+++ Exercise data

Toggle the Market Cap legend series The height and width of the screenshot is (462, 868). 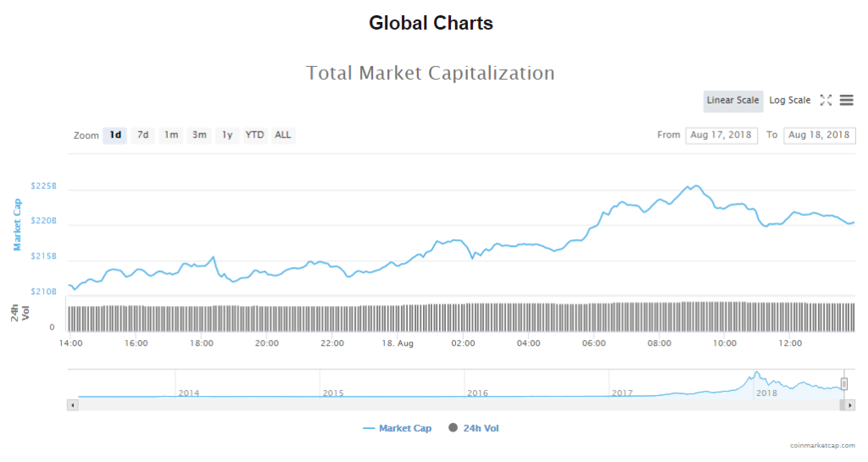pos(397,428)
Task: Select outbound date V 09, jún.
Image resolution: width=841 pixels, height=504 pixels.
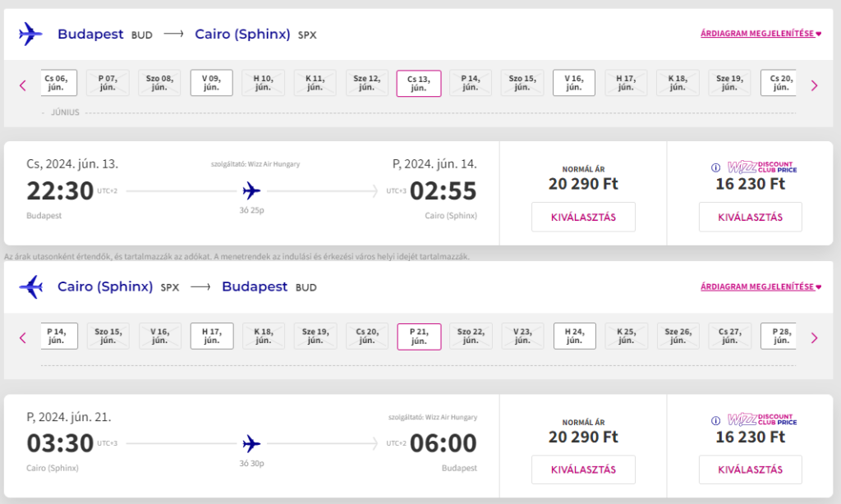Action: tap(211, 83)
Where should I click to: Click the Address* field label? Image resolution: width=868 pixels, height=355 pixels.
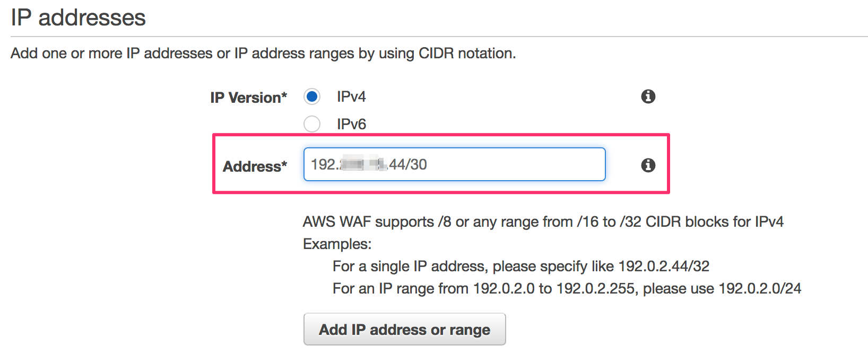[x=255, y=166]
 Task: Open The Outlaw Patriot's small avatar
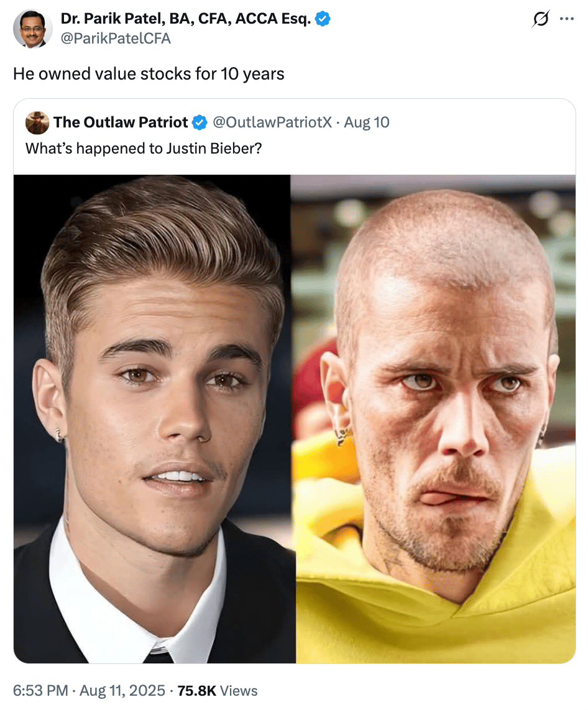37,122
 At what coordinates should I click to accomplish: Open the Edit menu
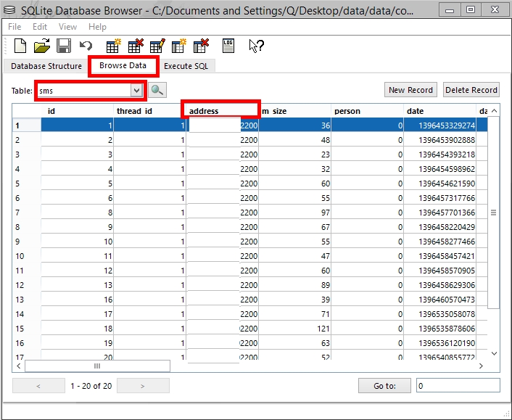(x=40, y=27)
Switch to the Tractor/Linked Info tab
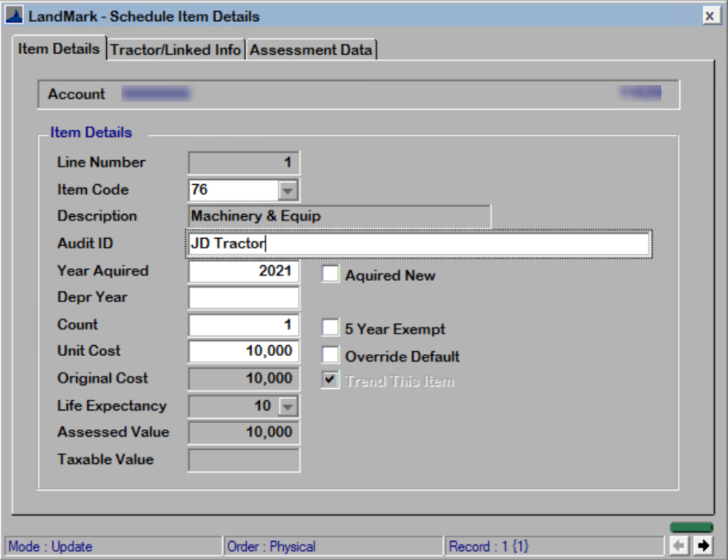The width and height of the screenshot is (728, 560). click(175, 50)

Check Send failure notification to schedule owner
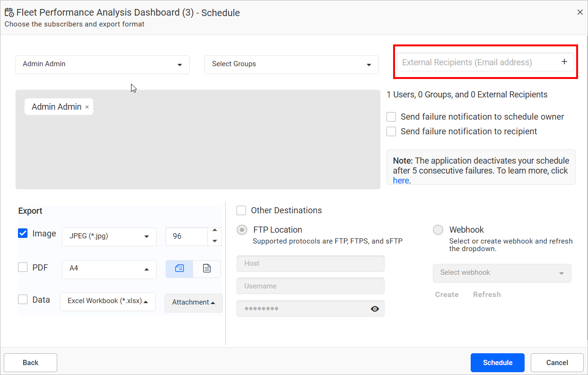pos(391,117)
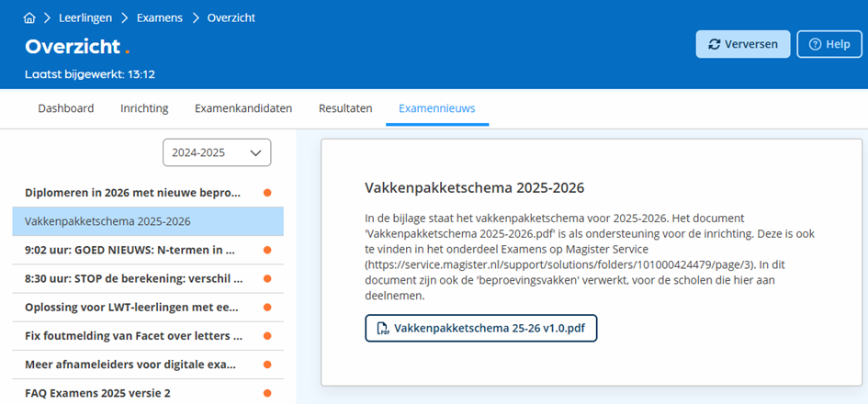Go to the Resultaten tab
The image size is (868, 404).
(x=345, y=108)
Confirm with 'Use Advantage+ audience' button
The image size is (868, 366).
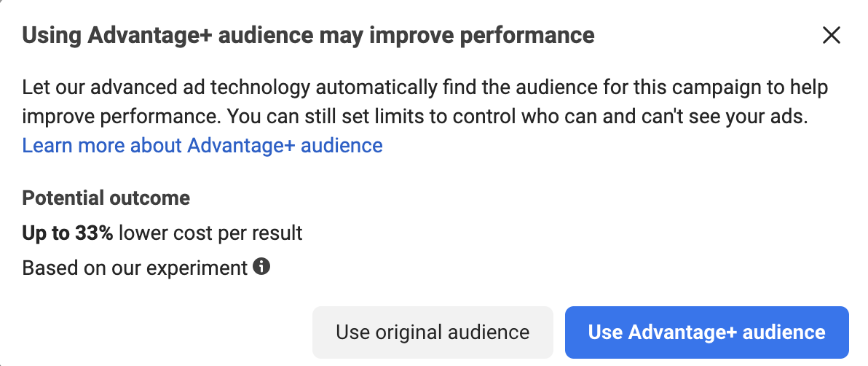(x=707, y=332)
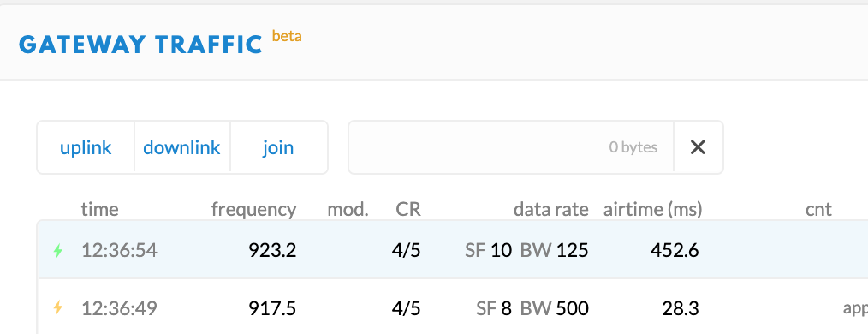868x334 pixels.
Task: Click the Gateway Traffic heading
Action: pyautogui.click(x=140, y=45)
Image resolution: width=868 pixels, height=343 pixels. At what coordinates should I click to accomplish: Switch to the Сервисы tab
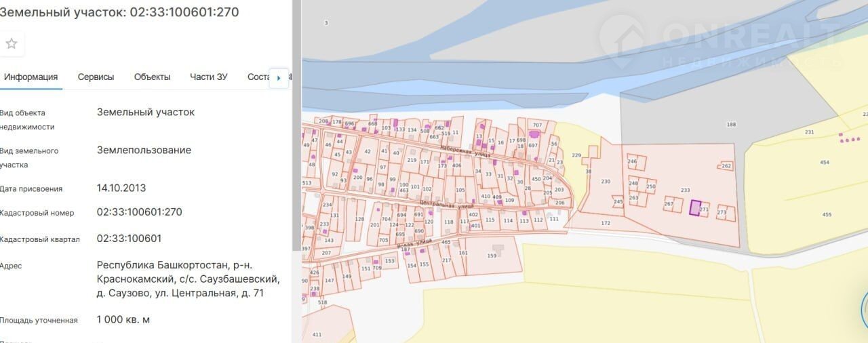[x=96, y=77]
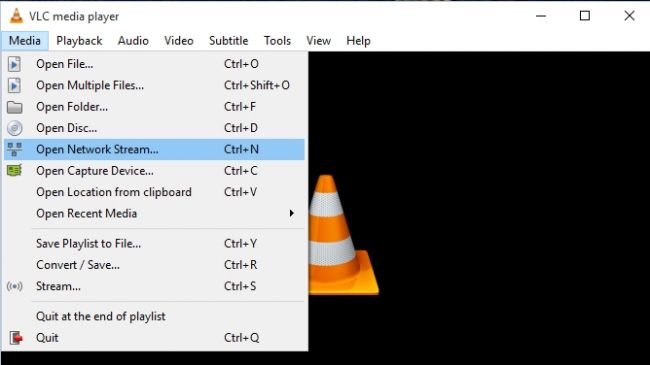
Task: Click the green capture card icon
Action: (15, 170)
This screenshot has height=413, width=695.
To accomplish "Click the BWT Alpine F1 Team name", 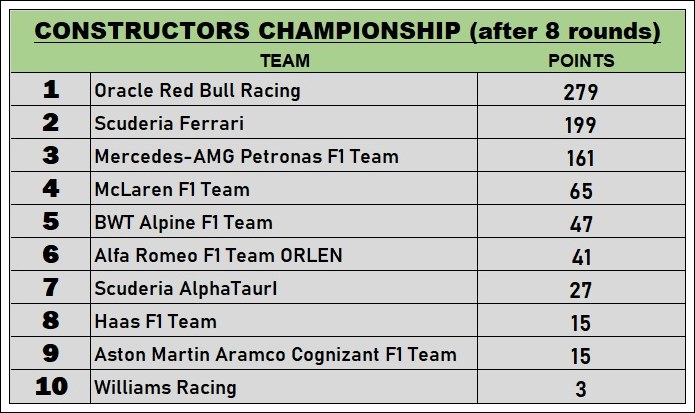I will 183,222.
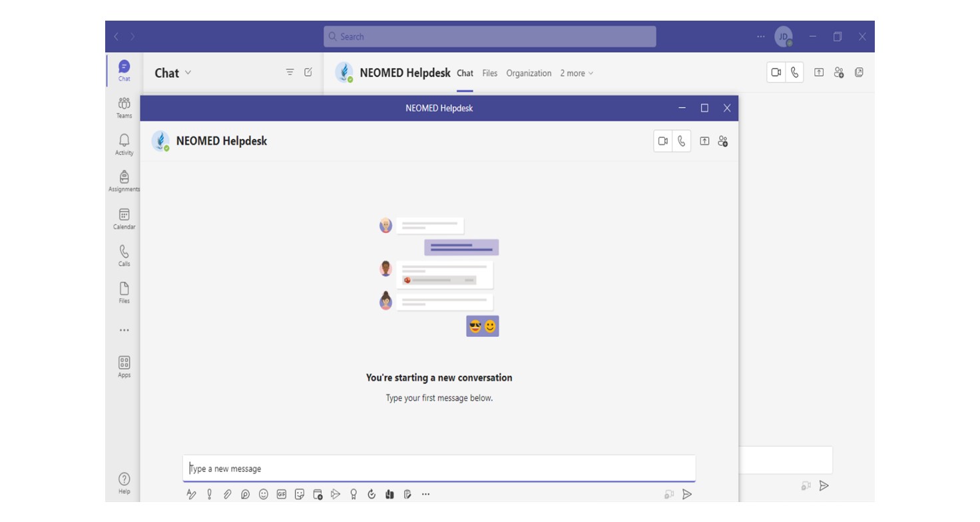Start a video call in the pop-out window

pyautogui.click(x=663, y=141)
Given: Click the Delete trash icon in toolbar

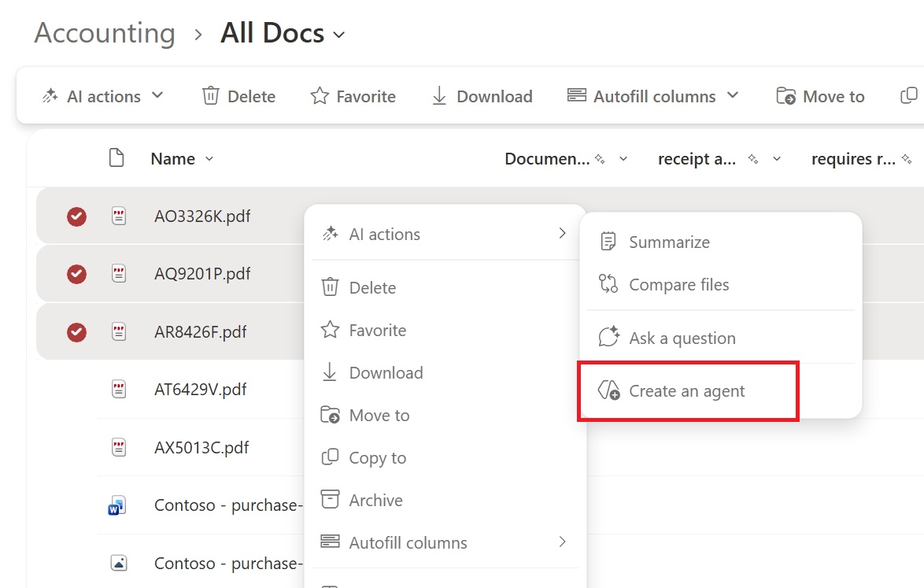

++++++

• _What the exercise asks_
Starting with the line above that holds "Switch to the Tractor/Linked Info tab", restate each line word for word up to and including the line that holds "This screenshot has height=413, width=695.". Drop the pictures.

• _Exercise answer_
Switch to the Tractor/Linked Info tab
The width and height of the screenshot is (728, 560). click(175, 50)

Check Send failure notification to schedule owner
pos(391,117)
Go to the Resultaten tab
The image size is (868, 404).
(x=345, y=108)
Confirm with 'Use Advantage+ audience' button
The image size is (868, 366).
(x=707, y=332)
868x334 pixels.
Task: Click the Gateway Traffic heading
Action: pyautogui.click(x=140, y=45)
Image resolution: width=868 pixels, height=343 pixels. At what coordinates should I click to accomplish: Switch to the Сервисы tab
[x=96, y=77]
Task: Click the green capture card icon
Action: (15, 170)
This screenshot has height=413, width=695.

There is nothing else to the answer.